Our ‘Free Media and Research workshop - race, identity & heritage’ was delivered as part of our ThereisBlackintheUnionJack Project, funded by the Heritage Lottery Fund. The aim of this workshop was to introduce a group of participants to the different way we look at race, identity, belonging and heritage, as well as how to research them. Another part of the workshop focused on providing the participants with video/audio skills, to get them used to using a camera and microphone, and to help prepare them for using these skills in the future.
The workshop took place over four days between the 30th May and 2nd June 2017, with a pack programme from our three facilitators:
Dr. Edson Burton, a writer, historian, programme-curator and performer based in Bristol. His academic specialisms include: Bristol and the Transatlantic Slave Trade, Black History in the USA, Cultural continuities between Africa & the New World. He has been a consultant and coordinator for a range of HLF and Arts Council history projects in Bristol.
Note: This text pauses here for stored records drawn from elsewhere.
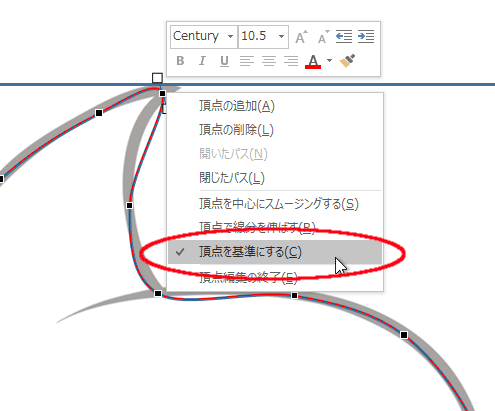The image size is (495, 411).
Task: Center the text alignment
Action: click(x=269, y=61)
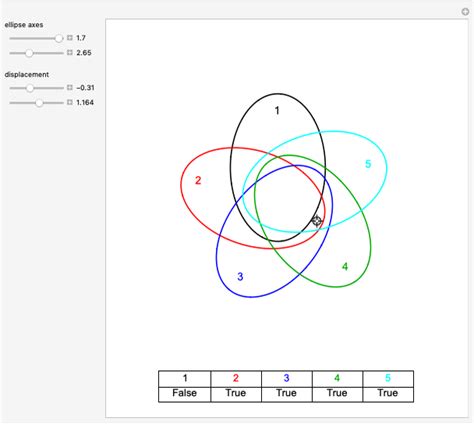This screenshot has width=474, height=425.
Task: Click the blue ellipse label 3
Action: coord(240,277)
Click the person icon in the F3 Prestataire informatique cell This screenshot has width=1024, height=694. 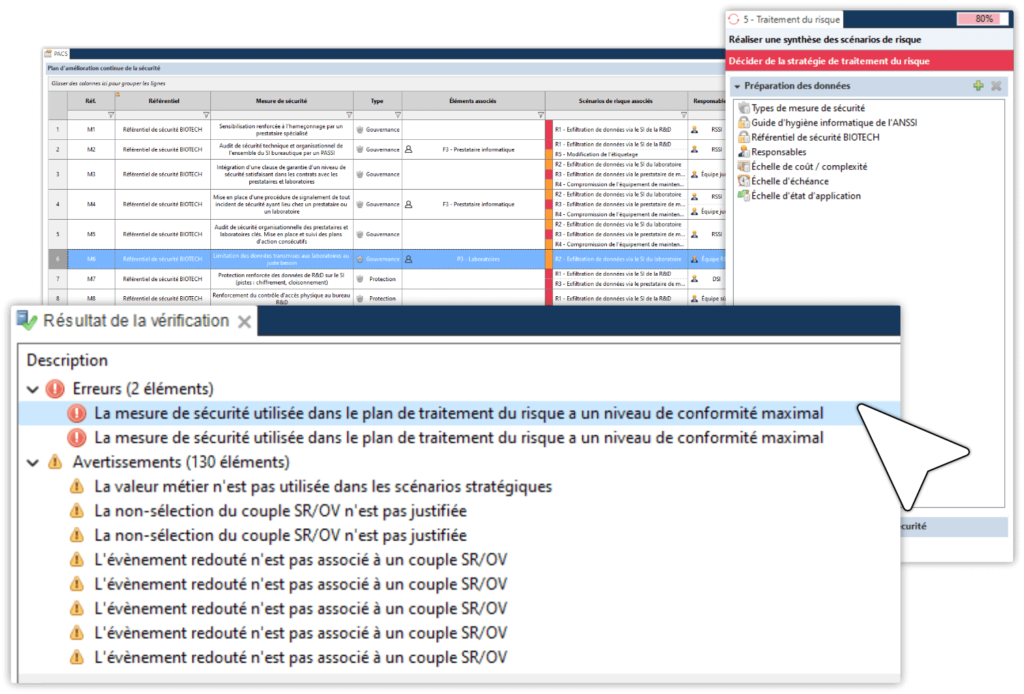(x=407, y=150)
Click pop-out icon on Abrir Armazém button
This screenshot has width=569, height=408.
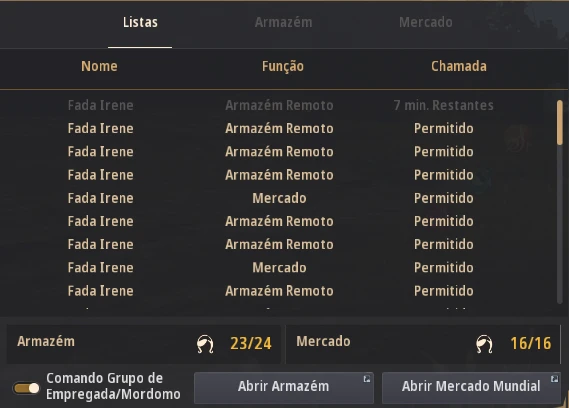[367, 379]
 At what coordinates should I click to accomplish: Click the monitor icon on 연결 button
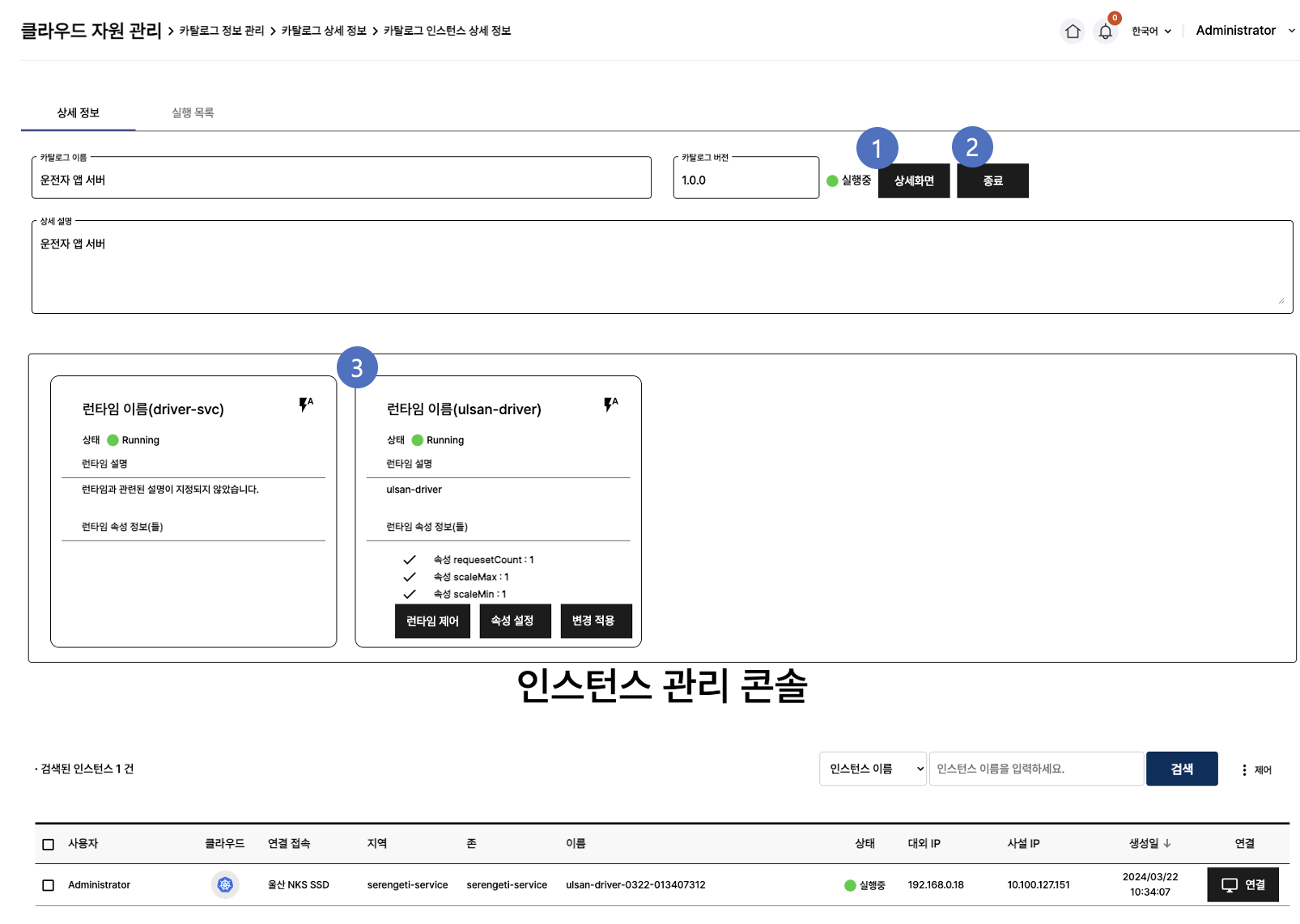[x=1230, y=885]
Dr. Madge Dresser, a Visting Senior Research Fellow after many years as an Associate Professor in Social and Cultural British History. She co-edited a book for Historic England on Slavery and the British Country House and since then edited and co-authored Women and the City: Bristol 1373-2000 which came out in 2016 and contributed a chapter on slavery and country houses for The Treasure Houses of Britain edited by David Cannadine and Jeremey Musson due out in 2017 as well as entries for the Oxford Dictionary of National Biography.
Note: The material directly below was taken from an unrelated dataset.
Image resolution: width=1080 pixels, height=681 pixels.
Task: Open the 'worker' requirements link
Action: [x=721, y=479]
Michael Jenkins, a young film director from Bristol. Michael is the founder of 8th Sense Media production company, their services range from imaginative and cost-effective productions as well as engaging training workshops for people of all ages. Michael made headlines when he was commissioned by Avon and Somerset Constabulary to create a short film that looks at the impact stop and search can have on communities. The film is now being used as a training tool for new recruits joining the police force.
Our facilitators worked with a group of six participants throughout the whole workshop, and four participants for one or two days of the workshop. The only requirement for our participants was to be over 18 years old, or older, creating a very varied participant group that provided excellent discussion and different viewpoints on the material.
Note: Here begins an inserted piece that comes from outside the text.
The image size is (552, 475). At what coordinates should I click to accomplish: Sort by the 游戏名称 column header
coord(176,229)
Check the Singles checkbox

On Day 1 of the workshop, Edson and Madge provided an overview of the major themes such as migration, race, belonging through looking at historical and film sources. This session prepared the participants for the following days of research and discussion. As part of the first day, Michael filmed a short clip of each participant to get an understanding of how they viewed their identity and belonging in Britain post-Brexit. These clips will be a part of the documentary Micheal is creating for the wider ThereisBlackintheUnionJack project, and will be screened as part of the Festival of Future City in partnership with Festival of Ideas in October. This day, as well as Day 3 and Day 4, were hosted by Junction 3 Library which was well equipped to cater to the workshop needs.
Day 2 consisted of a visit to the Bristol Archive, with a session led by Madge. Her session focused on showing the participants how to search the archive for information and what wealth of information could be gained by researching at a local city archive. As she herself observed, it was an experience for both our participants and the archivists; “…just letting people know there is a Bristol Archive was worthwhile and exposing archivists to the fact that there is a tremendous thirst for documents pertaining to ethnicity and race showed the process was a two way street”.
Day 3 of the workshop was led by Michael, with a focus on the video/audio skills. The group recapped on what they learnt from the previous session with Madge at the records office. The feedback from the group was that they were keen to learn the technical skills of gathering interviews and using DSLR cameras. Micheal introduced the group to the meaning behind various camera shot types and techniques, and explained to the group the various techniques and got the group to complete a short quiz to test their understanding. All participants were very engaged and each person have the opportunity to use the camera and the audio recording equipment. By the end of the session they all had a good understanding of using the equipment and tips on how to overcome barriers while recording.
On Day 4, the last day of the workshop, the participants were split into two groups. One group was practicing filming each other with Michael. In threes the participants constructed 10 questions and took it in turns to interview each other. They rotated the equipment they used, so one was filming while the other was recording audio and the last participant would be the one being interviewed. The second group was situated with Madge and Edson, with an opportunity to ask any remaining questions as part of the ongoing workshop discussion. The participants were also ask to write a blog or create a blog to document their experience and learning process from the workshop. The groups switched halfway through the session to give everyone equal opportunity to complete their blog/vlog and practice further with recording each other’s experience.
Feedback from all the participants was that they enjoyed the process and learning the technical skills, as well as using these skills in the future for their personal projects. The facilitators’ feedback was also very positive, and both Junction 3 Library and the Bristol Archive proved excellent venues for the delivery of our workshop.
We look forward to hearing from our participants on whether they’ve had a chance to put their new knowledge and skills into practice when we see them again for the screening of the documentary in October!